近年、住民の暮らしに大きな変化がみえる。

高床式家屋の中には、まだ高級品であるテレビを持つ家も増えた。観光産業(遊覧船など)からの現金収入がある家、養殖で財を成した家がある。

資金力のある華僑が新規参入。政府による入札制度の導入により「占有漁業区域」がつくられ、これらは華僑などの一部の有力漁民(大型漁場所有者=網元)に占有された。そのため網元に雇われざるおえなかった薄給の漁民も多い。貧富の差が拡大している。

湖に住む人々の急激な人口増加もある。カンボジア内戦時代に、ベトナム人漁民がトレンサップに入植してきた(両者は仲が悪い)。地元住民とベトナム人漁民・大型漁場所有者の対立が生じているが、政府には解決する能力はないようだ。

湖水は汚染が進み、生態系を破壊する外来魚も見つかる。乱開発(薪炭採取による浸水林伐採、農地開発など)の影響で、多量の土砂が湖に堆積し始めている。

また、貧困による短期的利益の追求で、過剰な漁業や不法漁法(火薬使用、バキュームで泥の中の魚を吸い取る方法、細かい網の使用など)が横行し、大型魚(大ナマズ、淡水イルカなど)が激減した。

記述問題 1: 引用文の中から、「資金力のある華僑が新規参入。」を含む語句で始まり「淡水イルカなど)が激減した。」で終わる部分を、一字一句違えずに書き写してください。
記述問題 2: 引用文によると、政府が入札制度を導入したことで何がつくられましたか?

データ:
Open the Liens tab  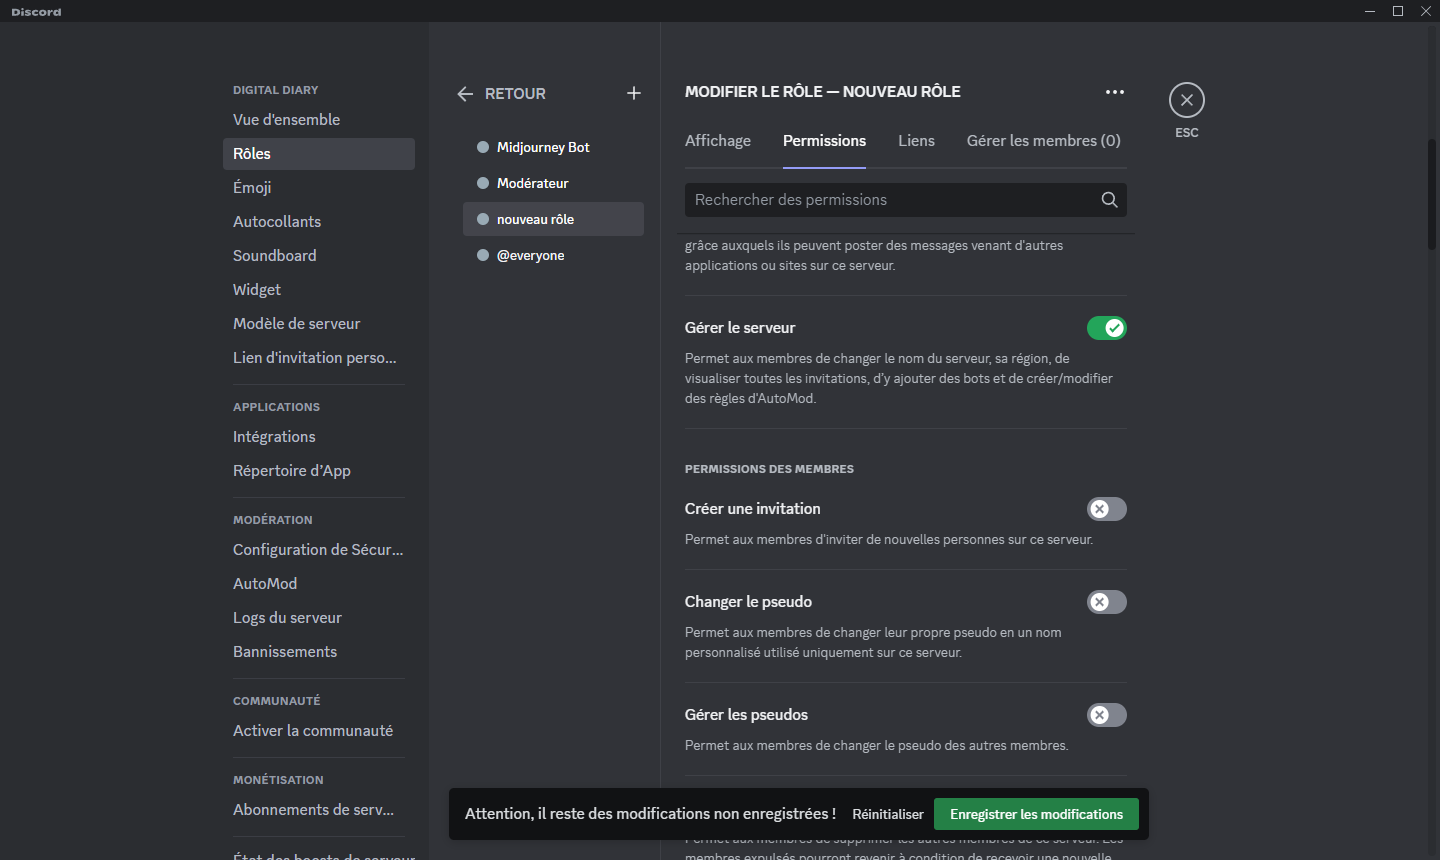916,140
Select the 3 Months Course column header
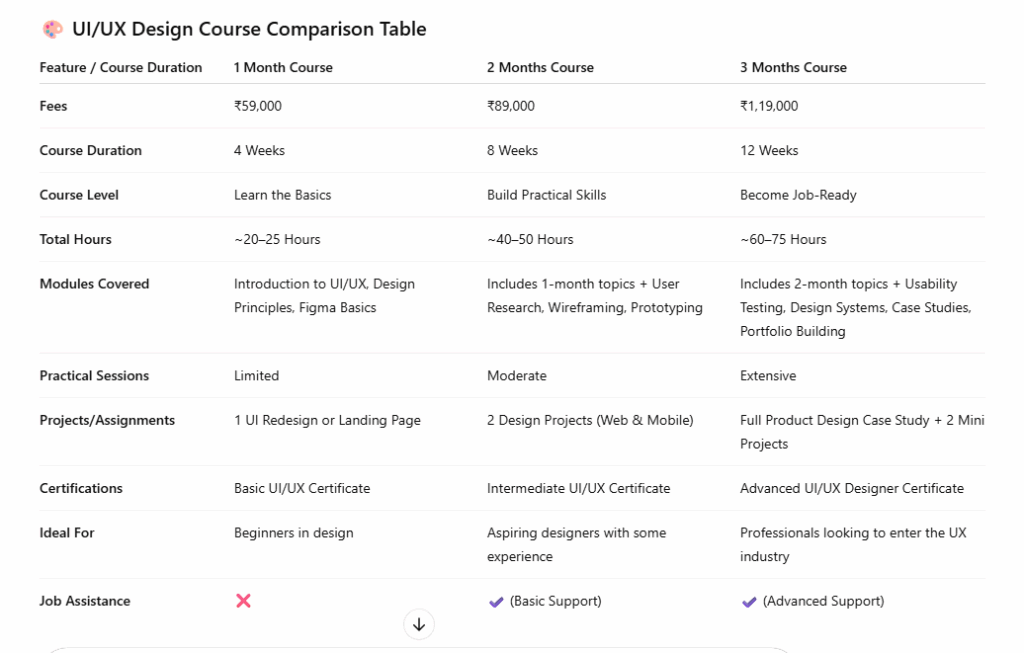Screen dimensions: 1024x653 [793, 68]
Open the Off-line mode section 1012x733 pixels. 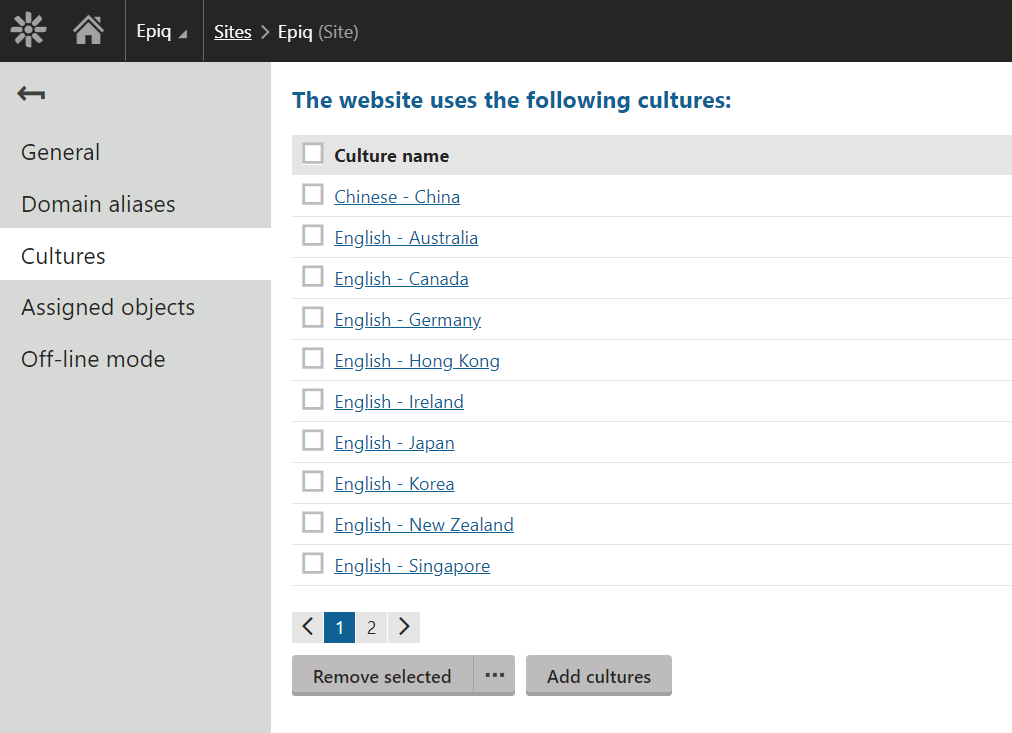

完全な解答 1:
資金力のある華僑が新規参入。政府による入札制度の導入により「占有漁業区域」がつくられ、これらは華僑などの一部の有力漁民(大型漁場所有者=網元)に占有された。そのため網元に雇われざるおえなかった薄給の漁民も多い。貧富の差が拡大している。

湖に住む人々の急激な人口増加もある。カンボジア内戦時代に、ベトナム人漁民がトレンサップに入植してきた(両者は仲が悪い)。地元住民とベトナム人漁民・大型漁場所有者の対立が生じているが、政府には解決する能力はないようだ。

湖水は汚染が進み、生態系を破壊する外来魚も見つかる。乱開発(薪炭採取による浸水林伐採、農地開発など)の影響で、多量の土砂が湖に堆積し始めている。

また、貧困による短期的利益の追求で、過剰な漁業や不法漁法(火薬使用、バキュームで泥の中の魚を吸い取る方法、細かい網の使用など)が横行し、大型魚(大ナマズ、淡水イルカなど)が激減した。

完全な解答 2: 「占有漁業区域」がつくられました。